Source text:
Is This What It Feels Like to Finally Be an Expat?
As dozens of adults from around the globe sipped Coronas in a Sanlitun bar, pretending to know the lyrics to some Spanish pop song, I looked around, a bit baffled, asking myself what I was doing there on my first weekend out in Beijing. I had just arrived, but it didn’t even feel like we were in China. So was this what it was like to be an expat? After living out of my own country for ten years, as an American in France, I never really knew.
Being an “expat” is a loaded concept, wrapped up in a sense of privilege, of living an outsider’s life knowingly, comfortably, and temporarily in a new country. It’s not a bad thing, but I never felt that way in Europe. Sure, I’m aware of a certain privilege I had – I wasn’t seeking asylum or refugee status. Still, burdened under student debt and with no set return date, I never lived the expat life that so many other Americans lived in Paris. Like anyone who moves somewhere for the life they want, I just saw myself as an immigrant.
Part of that was Paris. It’s a sort of Narnia for many foreigners living there, existing on alternate planes of existence where nibbling macarons and picnicking is the extent of the experience. Many expats, especially Americans, follow in the footsteps of Audrey Hepburn or Gene Kelly, seeking the glossy Hollywood vision of the city, never actually integrating or worrying about going to the tax office or learning French. Living that dream is great, but I pursued two degrees, hustled multiple jobs to pay my debt, and started my own tour company. I didn’t eat that many macarons, really.
Moreover, I was, subconsciously or not, submitting to a pressure to fit in, to be like the locals. Full disclosure: I claim no French blood in my veins at all, and my American hometown isn’t a bastion of European culture. In France, people expected me to be French, asking me for directions, wondering why I spoke with a funny accent. I had to change. I needed to speak the language, dress the part, and adapt to the culture. It took years, and I haven’t perfected any of it. Still, I managed to fool them enough. I eventually earned my nationality, so I guess my blood is now, technically, fully French. Vive la France, right?

Dataset excerpt:
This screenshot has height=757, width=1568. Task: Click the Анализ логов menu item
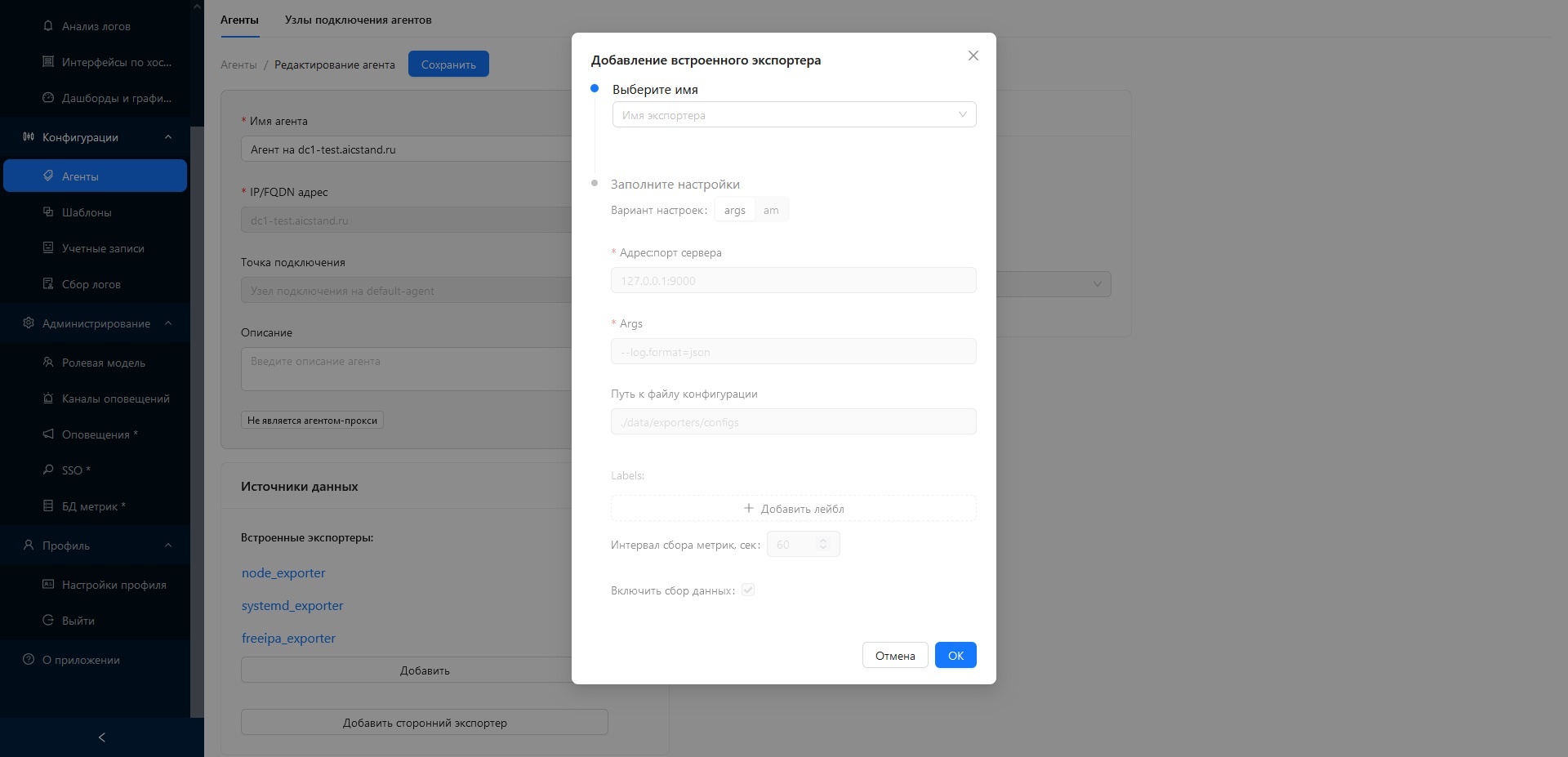tap(96, 26)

Task list:
A) Substitute "Shanghai" for "Beijing" and write out the expat essay from "Is This What" to "never really knew.".
B) Carry on the essay about being an expat from the point where it stops.
The listing after the text is separate material with no connection to it.

Answers in order:
A)
Is This What It Feels Like to Finally Be an Expat?
As dozens of adults from around the globe sipped Coronas in a Sanlitun bar, pretending to know the lyrics to some Spanish pop song, I looked around, a bit baffled, asking myself what I was doing there on my first weekend out in Shanghai. I had just arrived, but it didn’t even feel like we were in China. So was this what it was like to be an expat? After living out of my own country for ten years, as an American in France, I never really knew.

B)
Now in China, after years of struggling to fit in, to play a role, I’ve thrown my hands up in the air. I’m an expat. Beijing is a big, mysterious city, but with none of the pretense or codes that Paris seems to heap on expats – er, immigrants. It’s just a place where I live. I don’t have to try to fit in, because, quite frankly, I can’t.
I’ll never speak the language like a local. I’ll never walk down the street and be mistaken for Chinese. No one will ever ask me for directions in Beijing – at least no one wise. I’m an outsider, permanently and completely, and that has liberated me to enjoy this expat experience in a way I never could in France.
I can live my life here rather unabashedly, living under no artificial veneer, being my true, goofy, awkward, at times ignorant American (and French) self. Of course I want to learn Mandarin, to infuse myself with Chinese culture, but no one will expect it of me. There’s no one to disappoint. There’s no one to offend.
China is a playground of sorts, and I’m that weird new kid at school who plays hopscotch incorrectly while the other kids look on bewildered, yet fascinated. We’ll all be friends soon enough.
I’m starting to see what all those macaron-wielding Americans were on about in Paris. This sort of blissful ignorance really frees you up to enjoy the best parts of a culture. Maybe they had the right idea all along.